I kind of like that and in particular that it doesn't seem, at first blush, overly thick and bulky. I also found this from Hodinkee:

https://www.hodinkee.com/articles/the-bulova-curv-chronographs

I like the blue one (I'm a sucker for blue-dialed watches), I'm assuming it's the same curved design but it doesn't say in the article.


----------



## ManOnTime

tmathes said:


> I'm assuming it's the same curved design but it doesn't say in the article.


It is.

Bulova is supposed to have at least twelve models at launch in different metal and color configurations. The most expensive with MSRP at $899 in titanium with *curved* sapphire glass front and back. 😲


----------



## tmathes

matlobi said:


> It is.
> 
> Bulova is supposed to have at least twelve models at launch in different metal and color configurations. The most expensive with MSRP at $899 in titanium with *curved* sapphire glass front and back. 


The deal breaker for me (with what I saw) is that integrated strap. No. Way. Ever. Again. Nevereverever again.

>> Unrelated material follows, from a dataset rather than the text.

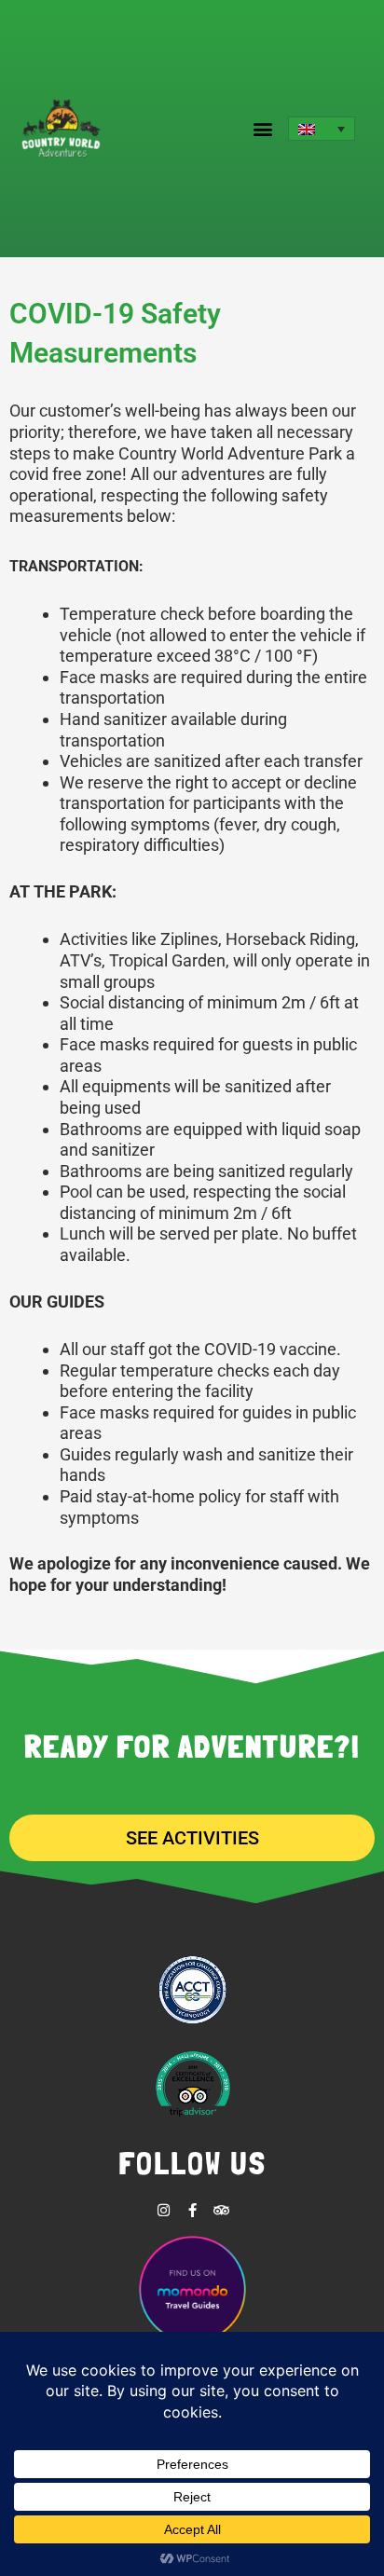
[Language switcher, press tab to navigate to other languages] (322, 128)
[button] (263, 129)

I had a Skagen years ago that that same style integrated strap (wife gave it to me, oh, 15 years ago). When the strap needed replacement, Skagen, just freshly bought by Fossil, said they would not sell me one, it needed to be sent in. Long story short, they ruined the watch. They did make good with a voucher for a new one though. The replacement had a standard strap, I refused to consider anything with an integrated anything.

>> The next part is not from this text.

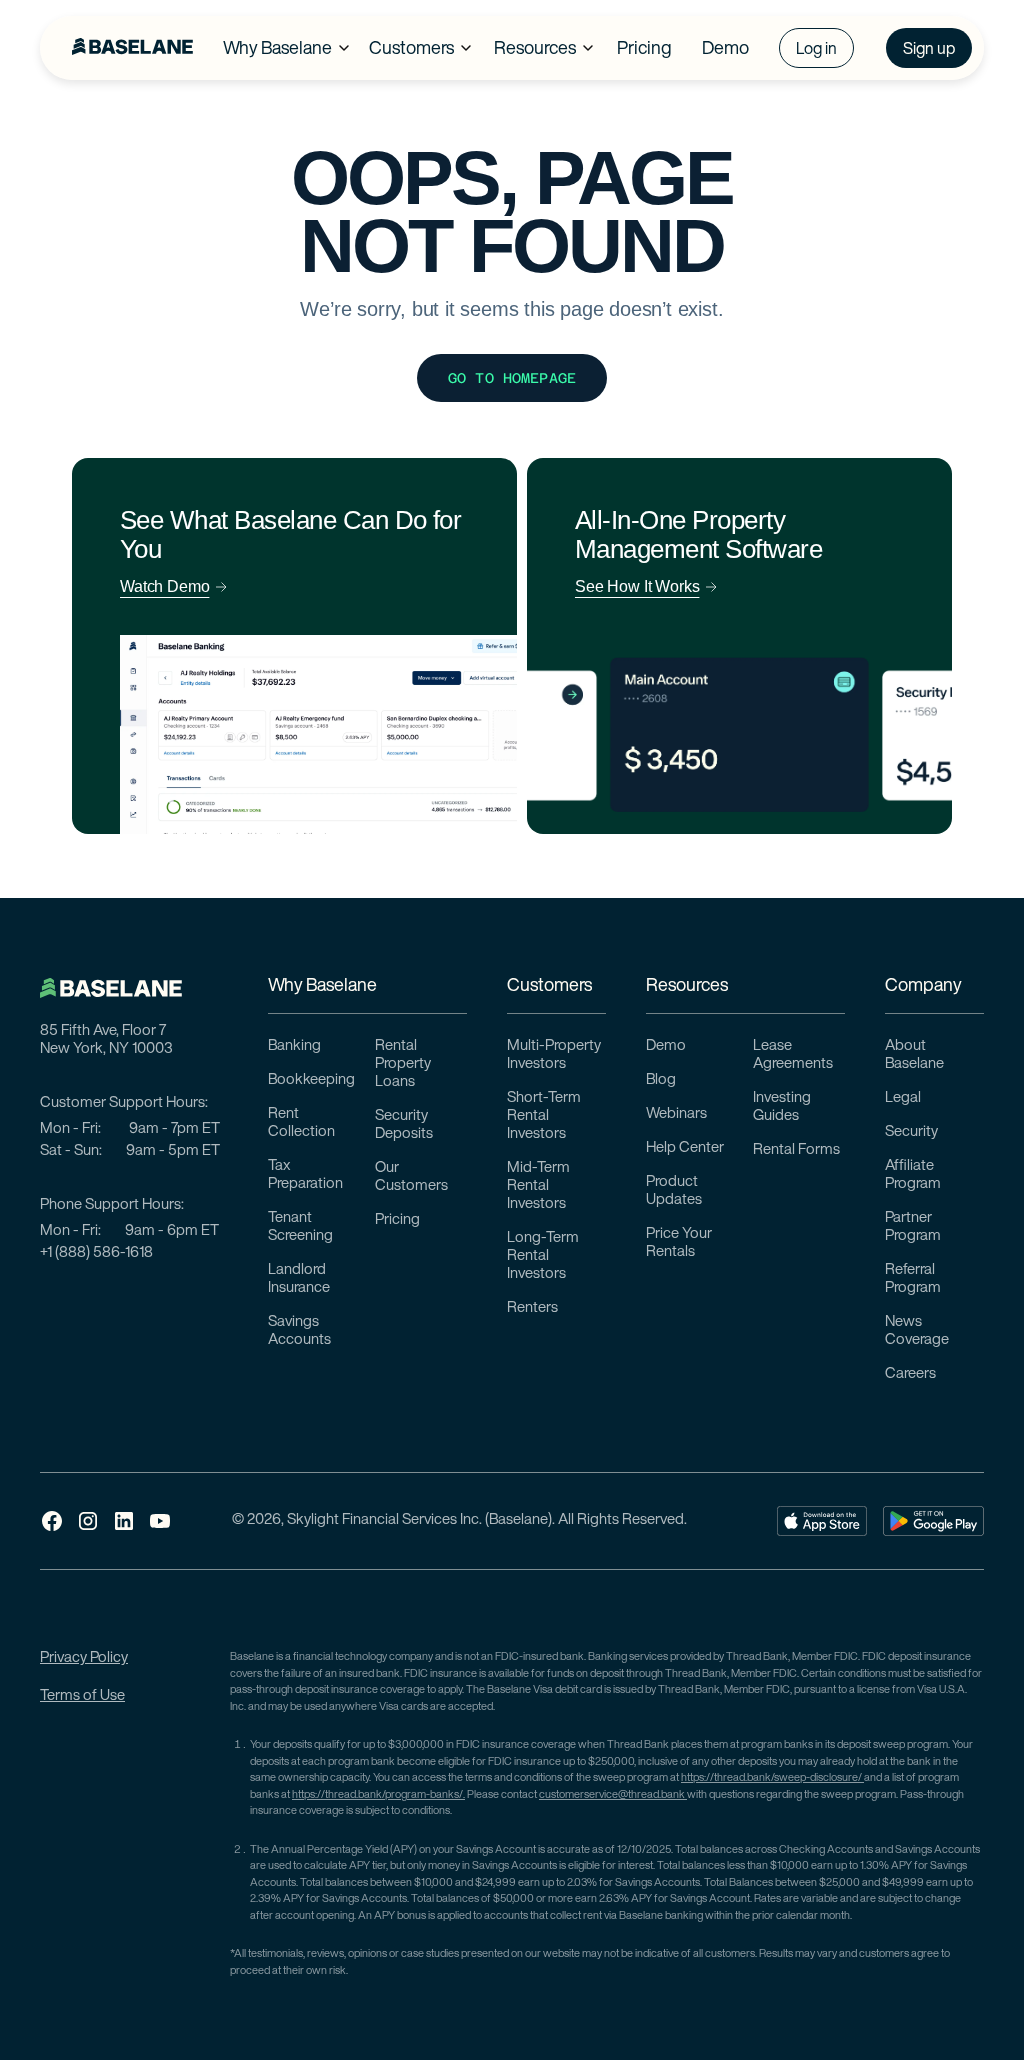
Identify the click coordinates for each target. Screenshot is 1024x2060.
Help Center (685, 1148)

I'll take a look when they come out in April of next year. If we're lucky. 

And hopefully they're not 45-50mm only Bulova is well known for producing (still bummed that the moon watch is too darned big for me).


----------



## ManOnTime

tmathes said:


> The deal breaker for me (with what I saw) is that integrated strap. No. Way. Ever. Again. Nevereverever again.


I hear you on the integrated strap, but as this picture shows, it doesn't look to terrible to replace. All that's needed is a jeweler's screw driver and someone to make a strap, of course! 

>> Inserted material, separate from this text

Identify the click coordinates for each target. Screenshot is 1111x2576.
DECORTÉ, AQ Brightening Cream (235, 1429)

These two really catch my eye, and thankfully they have standard bracelets.


----------



## tmathes

It's not the ease/difficulty of the replacing the strap. It's finding the *(&)(^ strap. And the likely ridiculous cost of it.

That was the issue with my Skagen; the strap was easy to replace but Skagen wouldn't sell you one. You had to send it to them and they trained apes they in the "shop" broke the watch. That was the issue.


----------



## tayloreuph

Can anyone speak the the viability of the battery? I wonder about getting batteries in the same way that Accutron 214/218 cells have been discontinued and in search of replacement. Any idea of what the future may hold for the Precesionist/Accutron II/262kHz power cells?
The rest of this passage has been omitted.